Includes careful explications of "A Temple of the Holy Ghost" (with comparisons to McCuller's The Member of the Wedding and "Good Country People"; a discussion of the "sexual dimension" of O'Connor's stories and her use of religious solutions "to the problem of feminine identity"; differences between O'Connor's male ("aggressive and vindictive") and female ("rendered passive by punishment") characters; and, the influence of the hostile legal and business environment faced by post-Civil War Southern widows on O'Connor's portrayal of them.

Characterizes O'Connor's mother-daughter relationships in discussions of O'Connor's "The Life You Save May Be Your Own," "Why Do the Heathen Rage," "A Circle in the Fire," "Revelation," and "A Stroke of Good Fortune."

Notes Flannery O'Connor's familiarity with Thomas Bulfinch's Mythology, comparative mythology, and Greek tragedy (through Robert Fitzgerald's work), and suggests that this knowledge influenced her fictional landscapes and her depiction of groves, meadows, pastures, and the protective woods surrounding farms ruled by women.

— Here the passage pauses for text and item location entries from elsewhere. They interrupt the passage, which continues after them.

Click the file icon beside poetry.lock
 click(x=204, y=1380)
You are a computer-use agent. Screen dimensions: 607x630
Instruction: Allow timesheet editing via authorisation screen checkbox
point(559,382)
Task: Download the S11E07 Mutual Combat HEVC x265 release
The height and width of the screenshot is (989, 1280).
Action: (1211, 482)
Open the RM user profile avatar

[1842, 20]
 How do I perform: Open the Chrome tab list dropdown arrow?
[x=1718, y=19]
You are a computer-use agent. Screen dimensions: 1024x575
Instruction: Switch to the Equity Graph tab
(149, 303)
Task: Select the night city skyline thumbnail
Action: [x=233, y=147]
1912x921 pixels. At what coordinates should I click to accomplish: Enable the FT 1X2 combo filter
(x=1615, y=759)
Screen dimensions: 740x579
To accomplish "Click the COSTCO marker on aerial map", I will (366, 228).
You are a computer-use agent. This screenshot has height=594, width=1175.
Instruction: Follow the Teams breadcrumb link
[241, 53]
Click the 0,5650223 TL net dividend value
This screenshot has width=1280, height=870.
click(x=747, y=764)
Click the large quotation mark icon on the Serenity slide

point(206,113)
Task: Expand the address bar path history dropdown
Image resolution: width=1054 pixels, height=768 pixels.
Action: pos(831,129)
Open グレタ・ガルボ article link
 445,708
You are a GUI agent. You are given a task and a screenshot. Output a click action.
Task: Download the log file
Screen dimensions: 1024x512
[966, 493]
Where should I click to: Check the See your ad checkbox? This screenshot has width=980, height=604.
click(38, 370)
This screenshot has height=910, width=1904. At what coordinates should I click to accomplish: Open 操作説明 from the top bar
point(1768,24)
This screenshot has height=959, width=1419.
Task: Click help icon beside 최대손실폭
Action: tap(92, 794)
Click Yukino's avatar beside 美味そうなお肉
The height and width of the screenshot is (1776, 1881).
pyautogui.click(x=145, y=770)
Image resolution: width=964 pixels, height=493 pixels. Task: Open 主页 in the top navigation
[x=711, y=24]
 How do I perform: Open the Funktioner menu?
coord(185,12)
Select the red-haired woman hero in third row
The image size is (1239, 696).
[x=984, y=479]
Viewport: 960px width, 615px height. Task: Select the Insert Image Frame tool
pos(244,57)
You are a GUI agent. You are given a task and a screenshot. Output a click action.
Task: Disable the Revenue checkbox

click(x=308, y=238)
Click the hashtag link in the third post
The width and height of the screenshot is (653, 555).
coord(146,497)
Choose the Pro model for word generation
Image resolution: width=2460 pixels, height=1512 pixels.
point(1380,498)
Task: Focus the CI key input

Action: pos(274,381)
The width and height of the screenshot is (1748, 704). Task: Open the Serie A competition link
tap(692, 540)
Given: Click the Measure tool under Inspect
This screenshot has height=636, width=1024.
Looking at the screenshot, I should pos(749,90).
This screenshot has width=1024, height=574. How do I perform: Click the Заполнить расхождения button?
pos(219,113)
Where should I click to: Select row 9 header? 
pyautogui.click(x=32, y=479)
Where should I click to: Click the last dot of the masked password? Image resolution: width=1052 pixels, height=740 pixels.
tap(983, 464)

Ties men's incursions onto these farms to sexual imagery and seduction patterns, arguing that the "pattern and tone of action in O'Connor's farm stories" is close to "the archetypal rape images of Greek mythology." Discusses "Greenleaf" and "A Circle in the Fire" to illustrate why the persistent appearance of fertility myths "creates tensions in the stories which O'Connor's craft cannot resolve."

Concludes that while O'Connor's fiction "is an achievement of the first order in literary terms, she also wrote stories "where problems of female sexual identity twist plots away from their intended shapes and where feminine assertion is continually punished by masculine assaults which distort ancient mythic patterns associating women with the landscape."